Mike DiGirolamo is Mongabay’s audience engagement associate. Find him on Twitter @MikeDiGirolamo, Instagram, TikTok and Mastodon.
Transcript
Notice: Transcripts are machine and human generated and lightly edited for accuracy. They may contain errors.Mike: Welcome to the Mongabay Newscast. I am your host, Mike DiGirolamo. Bringing you the news and inspiration from nature’s front line. Joining us this week is photographer Kiliii Yuyan. You may know of Kiliii, who is notable for his stunning photography featured in National Geographic, his in depth coverage of Arctic ecosystems and the communities who live on and manage them, As well as some of his more harrowing assignments, where he has escaped collapsing sea ice and even been stalked by a polar bear.
Today, though, he joins me to talk about his role in the Guardians of Life: Indigenous Stewards of Living Earth, a campaign funded by the National Geographic Society and the Amazon Climate Pledge, which focuses on the role of Indigenous stewardship in sustaining biocultural diversity and managing and protecting ecosystems.
As an estimated 80 percent of our planet’s biodiversity is contained in the lands and waters managed by Indigenous peoples and local communities. To be released along with a book in 2024, written in partnership with former Newscast guest Gleb Raygorodetsky, the project aims to highlight five different regions and different ways Indigenous communities manage their land.
Kiliii discusses with me the insights he’s found so far while documenting the communities he’s visited and the Traditional Ecological Knowledge they offer as well as his own reflections as someone with Indigenous Nanai ancestry and what he wishes more writers and reporters would do when writing about and sharing stories of Indigenous communities.
Hi Kiliii. Welcome to the Mongabay Newscast. It’s great to have you with us.
Kiliii: It’s nice to be here.
Mike: First, can you please tell us what the Guardians of Life is about?
Kiliii: Yeah, so Guardians of Life is a project, right now that is funded by both National Geographic Society and the Amazon Climate Pledge, but the basic idea behind it is that, right now, in the world, we all know the environment is, in some trouble and, climate change is a big deal, but basically, very few people know that the majority of the world’s natural places that are left worth protecting are on Indigenous land and, that land is stewarded by Indigenous peoples. And so we stand to gain the most for the least amount of money or the least amount of effort, by simply supporting native peoples, on their land. And so it’s basically a project that looks at Indigenous cultures throughout the world on five different locations and looks at their stewardship efforts, to help people understand that the guardianship or stewardship of land and sea, is important.
Is this amazing human thing that people have been doing for forever and people know how to do it really well. And we wanted to just look at different ways that people do it. So, you know, from the stuff that we might’ve heard about, like, you know, stewarding the Amazon rainforest to stuff that people haven’t heard about, like how, something which is contradictory in the Western idea, like how hunting narwhals might be actually really good for narwhals in Greenland. All these kinds of ideas, that come from the Indigenous world are ideas that we are trying to capture and help people understand that it’s a combination of cultural priorities, as well as Traditional Ecological Knowledge that leads to just an amazing amount of conservation.

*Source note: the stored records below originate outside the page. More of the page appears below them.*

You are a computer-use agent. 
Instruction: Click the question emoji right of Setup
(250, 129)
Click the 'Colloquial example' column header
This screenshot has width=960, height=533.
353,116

So there’s a lot of great lessons to learn. And I think ultimately, at the end of the day, to our final message, of course, is that, if you want to protect the land and the sea and everything in it, the best and easiest way to do that is to support Indigenous peoples, you know, to support, land rights and sovereignty, like by caring about humans that’s the easiest way to care about the environment.

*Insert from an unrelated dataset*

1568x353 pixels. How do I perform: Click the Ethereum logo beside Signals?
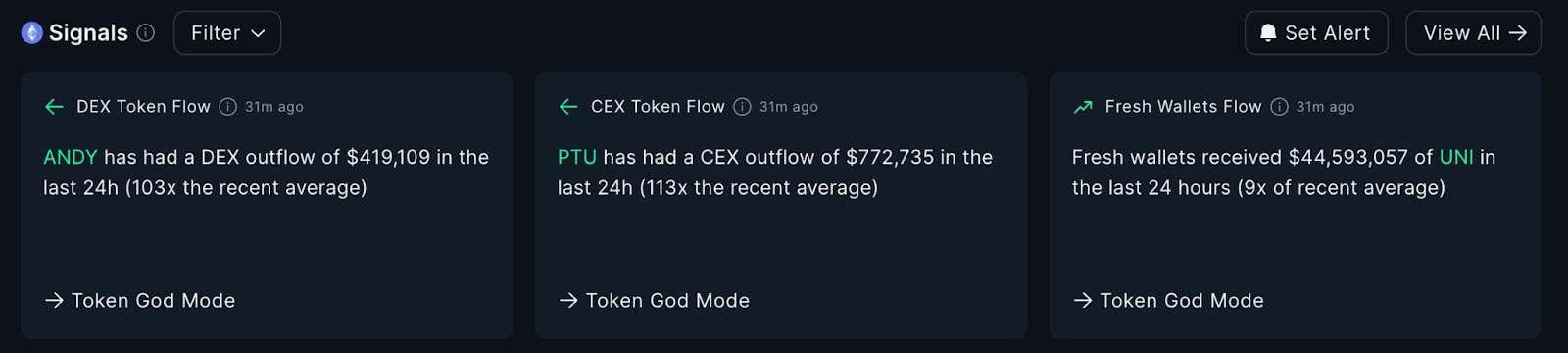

Mike: And how did you come to meet and eventually work with Gleb Raygorodetsky on this project?
Kiliii: Gleb, you know, I have run across Gleb many times just sort of randomly, thinking about different things that are related to, about, environmental stewardship.
You know, but really, we started talking, especially after he, wrote Archipelago of Hope, his book about Indigenous solutions to climate change, and I think we just connected because there’s not very many of us that are working in this area around Indigenous stewardship, and he’s written basically the book, you know, on that topic.
And so, Gleb and I also share, we share some background. I’m Siberian native and Gleb grew up in Kamchatka. So, you know, we have that in common as well, but I think we just, both of us just care very deeply about, about, traditional ways of life on the land.
Mike: And so you kind of alluded to this a little bit earlier, but what sorts of stories are you and Gleb exploring with this campaign?
And what’s the big one that will be published in 2024? Can you share any details about that?
Kiliii: Yeah, so the story is slated for National Geographic magazine, and it’s a big story, definitely a very big story, it’s a minimum, of two years of work, it’ll probably be about 20 months of field work, before the story comes out, so it gives you an idea of how deep some of these big National Geographic stories are.
But yeah, it’s, we also are doing a book that’s coming out through Braided River, as well. The whole thing is just going to be a large campaign around it. And, we are looking at a whole bunch of different locations. So it’s north Greenland and northwestern Australia and the tropical Australia, Palau, which is in Oceania near the Philippines.
We’re looking at the Altai Mountains of Mongolia, which is near the border of Russia and China and then Ecuador in the Amazon portion of it. So yeah, five very different places with very different kinds of issues and problems, but also five different really five different people and all of these places pretty much are some of the most pristine places on Earth.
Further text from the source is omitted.